SIN MIEDO A LA INVENCIÓN

Por su parte Jair Téllez destaca: “Haciendo las cosas bien y clavándonos en el oficio, podemos salir adelante”.

Añade que la cocina es actividad humana y la actividad humana es cultura. “Tenemos una cocina auténtica, aunque no sea dueña de una tradición milenaria. En cambio, tiene una referencia total a la realidad, a la actividad de una sociedad, y eso es lo que importa en el caso de la cocina de Baja California”.

“Nos queda claro que no venimos cargando una pirámide, ni referencias a una historia ancestral. Queda claro que estamos más cerca de la frontera de Canadá, que de la Ciudad de México. Sin embargo la cultura, y el hecho de ser mexicanos, puede ser lo mismo con huaraches, que con tenis Nike.

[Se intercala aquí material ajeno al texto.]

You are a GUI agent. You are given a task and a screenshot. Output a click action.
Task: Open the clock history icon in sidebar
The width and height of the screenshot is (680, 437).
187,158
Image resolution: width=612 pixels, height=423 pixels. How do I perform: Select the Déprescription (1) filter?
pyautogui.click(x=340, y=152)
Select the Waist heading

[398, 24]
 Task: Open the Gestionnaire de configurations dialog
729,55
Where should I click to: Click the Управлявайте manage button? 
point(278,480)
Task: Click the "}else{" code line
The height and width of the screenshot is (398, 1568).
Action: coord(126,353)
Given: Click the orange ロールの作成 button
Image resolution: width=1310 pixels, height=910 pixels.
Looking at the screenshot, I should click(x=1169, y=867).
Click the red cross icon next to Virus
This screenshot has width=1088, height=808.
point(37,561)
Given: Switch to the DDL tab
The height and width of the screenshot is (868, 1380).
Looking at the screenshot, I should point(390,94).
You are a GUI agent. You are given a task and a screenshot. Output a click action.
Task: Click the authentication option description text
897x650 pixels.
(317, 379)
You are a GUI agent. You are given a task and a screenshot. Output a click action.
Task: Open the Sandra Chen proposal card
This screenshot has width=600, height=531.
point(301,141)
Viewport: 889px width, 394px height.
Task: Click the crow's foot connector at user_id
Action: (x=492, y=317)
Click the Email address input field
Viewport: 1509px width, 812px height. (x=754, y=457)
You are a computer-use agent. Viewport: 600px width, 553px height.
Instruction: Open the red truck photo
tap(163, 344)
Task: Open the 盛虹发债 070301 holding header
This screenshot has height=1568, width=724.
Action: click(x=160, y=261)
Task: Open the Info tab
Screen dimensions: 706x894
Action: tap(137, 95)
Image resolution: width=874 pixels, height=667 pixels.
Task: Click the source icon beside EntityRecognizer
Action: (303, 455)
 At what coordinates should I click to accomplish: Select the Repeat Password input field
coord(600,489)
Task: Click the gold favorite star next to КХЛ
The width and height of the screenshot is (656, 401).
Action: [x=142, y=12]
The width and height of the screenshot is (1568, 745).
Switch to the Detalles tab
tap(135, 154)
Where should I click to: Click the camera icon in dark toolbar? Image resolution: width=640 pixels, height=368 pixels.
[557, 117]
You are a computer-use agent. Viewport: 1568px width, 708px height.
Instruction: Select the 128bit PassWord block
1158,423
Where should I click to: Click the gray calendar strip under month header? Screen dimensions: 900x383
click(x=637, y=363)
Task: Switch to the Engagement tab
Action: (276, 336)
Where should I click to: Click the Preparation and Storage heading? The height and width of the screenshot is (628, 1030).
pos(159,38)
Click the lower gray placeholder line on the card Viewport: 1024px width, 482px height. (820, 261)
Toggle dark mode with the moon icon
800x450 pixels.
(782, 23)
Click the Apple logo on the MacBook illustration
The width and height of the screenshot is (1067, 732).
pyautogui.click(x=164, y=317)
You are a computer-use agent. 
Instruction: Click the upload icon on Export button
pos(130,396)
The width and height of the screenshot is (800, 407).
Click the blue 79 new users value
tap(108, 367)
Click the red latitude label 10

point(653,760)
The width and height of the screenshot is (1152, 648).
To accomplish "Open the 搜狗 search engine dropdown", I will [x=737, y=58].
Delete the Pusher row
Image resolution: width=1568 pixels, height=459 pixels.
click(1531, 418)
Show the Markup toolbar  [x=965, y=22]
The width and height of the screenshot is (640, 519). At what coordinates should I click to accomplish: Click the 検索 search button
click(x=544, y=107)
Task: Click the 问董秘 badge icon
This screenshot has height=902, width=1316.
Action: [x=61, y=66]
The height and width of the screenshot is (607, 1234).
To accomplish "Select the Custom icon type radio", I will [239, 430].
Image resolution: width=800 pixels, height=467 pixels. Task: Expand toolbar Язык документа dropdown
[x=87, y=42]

“En mi caso, sentí la necesidad de reafirmar. Creo que a veces puede hacerse trampa. Las tradiciones se pueden inventar. De tanto hacerlo, las cosas terminan por suceder. Yo soy tipo de ciudad, pero me fui a Valle de Guadalupe, precisamente con el propósito de buscarme referentes, y no creo que haya mejores en ese aspecto que los productos mismos. Después tomé la decisión de trasladarme a México, dentro del proceso mismo de invención. Eso es algo que podemos hacer en culturas como la nuestra, la bajacaliforniana: hay menos miedo que en otros puntos para inventarte”, puntualiza Téllez.